[Some records]
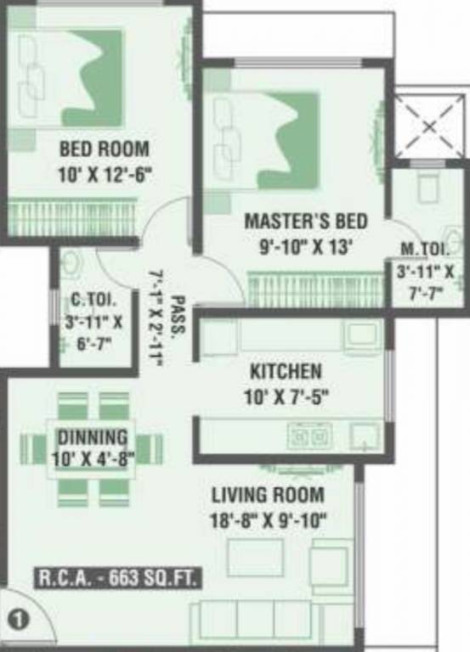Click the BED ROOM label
pos(104,149)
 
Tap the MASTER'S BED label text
pos(306,222)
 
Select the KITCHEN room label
pos(286,371)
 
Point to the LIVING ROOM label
pos(268,495)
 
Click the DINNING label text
pos(93,438)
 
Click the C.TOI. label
pos(93,299)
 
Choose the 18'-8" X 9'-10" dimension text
pos(268,519)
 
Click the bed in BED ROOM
pos(72,76)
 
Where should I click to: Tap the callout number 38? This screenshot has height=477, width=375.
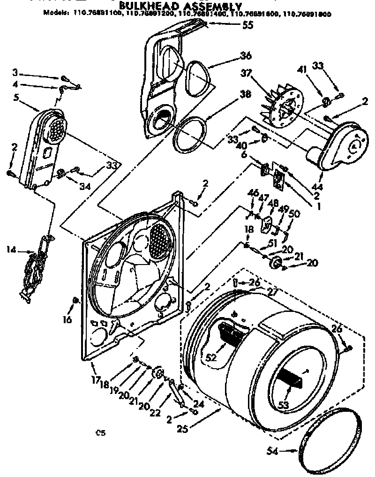pyautogui.click(x=245, y=93)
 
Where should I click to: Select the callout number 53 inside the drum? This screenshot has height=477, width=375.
pyautogui.click(x=284, y=404)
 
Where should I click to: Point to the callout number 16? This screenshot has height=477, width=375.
pyautogui.click(x=68, y=320)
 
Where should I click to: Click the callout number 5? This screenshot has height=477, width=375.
pyautogui.click(x=16, y=98)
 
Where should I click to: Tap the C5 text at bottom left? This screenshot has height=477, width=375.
pyautogui.click(x=100, y=433)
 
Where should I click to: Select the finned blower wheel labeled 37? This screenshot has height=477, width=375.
pyautogui.click(x=280, y=109)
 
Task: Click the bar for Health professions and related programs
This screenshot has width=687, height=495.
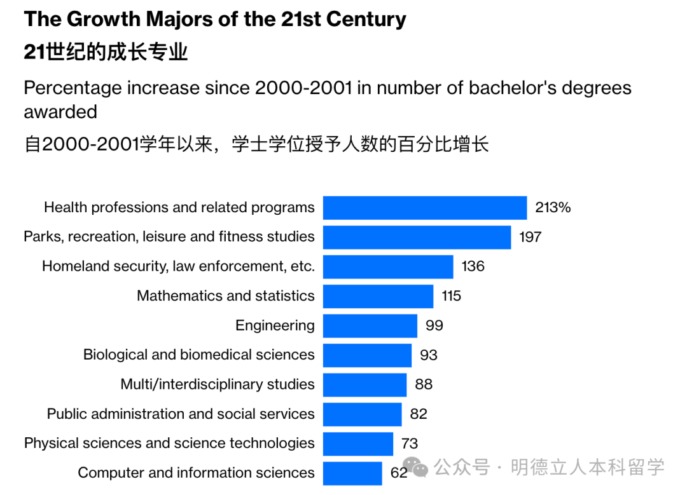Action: point(425,208)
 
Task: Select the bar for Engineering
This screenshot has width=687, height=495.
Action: point(370,326)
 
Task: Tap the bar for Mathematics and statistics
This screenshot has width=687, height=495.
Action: point(378,296)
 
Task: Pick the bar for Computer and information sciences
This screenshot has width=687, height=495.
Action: point(352,473)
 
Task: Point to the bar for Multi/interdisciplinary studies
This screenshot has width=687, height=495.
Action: point(364,384)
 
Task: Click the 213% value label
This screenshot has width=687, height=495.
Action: point(553,208)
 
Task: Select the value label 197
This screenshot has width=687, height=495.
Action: point(530,237)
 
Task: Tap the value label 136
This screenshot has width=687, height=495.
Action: point(473,266)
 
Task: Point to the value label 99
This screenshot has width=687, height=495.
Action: point(434,326)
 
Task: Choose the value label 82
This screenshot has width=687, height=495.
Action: point(419,414)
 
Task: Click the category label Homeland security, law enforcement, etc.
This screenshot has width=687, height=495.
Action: point(178,266)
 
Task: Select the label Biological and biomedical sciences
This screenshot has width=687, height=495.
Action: point(198,355)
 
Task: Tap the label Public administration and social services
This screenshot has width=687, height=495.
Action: point(181,414)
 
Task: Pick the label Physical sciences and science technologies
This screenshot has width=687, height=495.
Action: point(169,444)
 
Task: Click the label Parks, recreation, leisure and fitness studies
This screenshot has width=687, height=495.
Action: point(169,237)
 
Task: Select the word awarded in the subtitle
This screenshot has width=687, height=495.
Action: point(60,112)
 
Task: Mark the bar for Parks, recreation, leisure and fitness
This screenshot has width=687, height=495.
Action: point(417,237)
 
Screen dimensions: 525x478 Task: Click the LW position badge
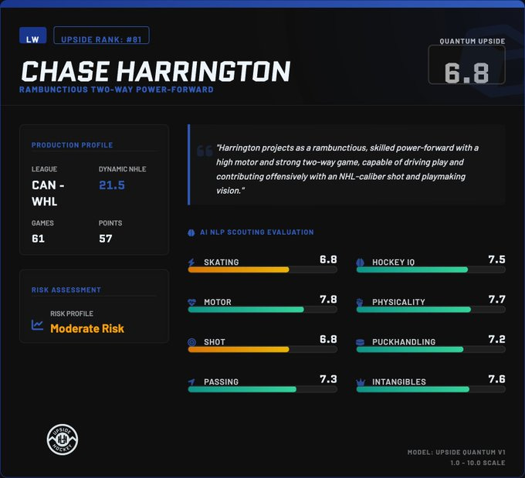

WORK TO COMPLETE
Can you rewrite all of these lines with "value label" changed to "number label" everywhere it occurs and everything else left unchanged? Leave the pictures out.

EXERCISE RESULT
Click the BED ROOM label
pos(104,149)
 
Tap the MASTER'S BED label text
pos(306,222)
 
Select the KITCHEN room label
pos(286,371)
 
Point to the LIVING ROOM label
pos(268,495)
 
Click the DINNING label text
pos(93,438)
 
Click the C.TOI. label
pos(93,299)
 
Choose the 18'-8" X 9'-10" dimension text
pos(268,519)
 
Click the bed in BED ROOM
pos(72,76)
 
Where should I click to: Tap the callout number 38? This screenshot has height=477, width=375.
pyautogui.click(x=245, y=93)
 
Where should I click to: Select the callout number 53 inside the drum? This screenshot has height=477, width=375.
pyautogui.click(x=284, y=404)
 
Where should I click to: Point to the callout number 16? This screenshot has height=477, width=375.
pyautogui.click(x=68, y=320)
 
Where should I click to: Click the callout number 5? This screenshot has height=477, width=375.
pyautogui.click(x=16, y=98)
 
Where should I click to: Tap the C5 text at bottom left? This screenshot has height=477, width=375.
pyautogui.click(x=100, y=433)
 
Where should I click to: Select the finned blower wheel labeled 37? This screenshot has height=477, width=375.
pyautogui.click(x=280, y=109)
 
Task: Click the bar for Health professions and related programs
This screenshot has width=687, height=495.
Action: point(425,208)
 
Task: Select the bar for Engineering
This screenshot has width=687, height=495.
Action: point(370,326)
 
Task: Tap the bar for Mathematics and statistics
This screenshot has width=687, height=495.
Action: point(378,296)
 
Task: Pick the bar for Computer and information sciences
This screenshot has width=687, height=495.
Action: point(352,473)
 
Task: Point to the bar for Multi/interdisciplinary studies
This screenshot has width=687, height=495.
Action: point(364,384)
 
Task: Click the 213% number label
This screenshot has width=687, height=495.
Action: point(553,208)
 
Task: Select the number label 197
This screenshot has width=687, height=495.
Action: point(530,237)
 
Task: Tap the number label 136
This screenshot has width=687, height=495.
Action: point(473,266)
 
Task: Point to the number label 99
This screenshot has width=687, height=495.
Action: point(434,326)
 
Task: Choose the number label 82
This screenshot has width=687, height=495.
Action: point(419,414)
 
Task: Click the category label Homeland security, law enforcement, etc.
This screenshot has width=687, height=495.
Action: point(178,266)
 
Task: Select the label Biological and biomedical sciences
This screenshot has width=687, height=495.
Action: point(198,355)
 
Task: Tap the label Public administration and social services
This screenshot has width=687, height=495.
Action: point(181,414)
 
Task: Pick the label Physical sciences and science technologies
This screenshot has width=687, height=495.
Action: point(169,444)
 
Task: Click the label Parks, recreation, leisure and fitness studies
This screenshot has width=687, height=495.
Action: point(169,237)
 
Task: Select the word awarded in the subtitle
This screenshot has width=687, height=495.
Action: point(60,112)
 
Task: Mark the bar for Parks, recreation, leisure and fitness
This screenshot has width=687, height=495.
Action: point(417,237)
 
Screen dimensions: 525x478 Task: Click the LW position badge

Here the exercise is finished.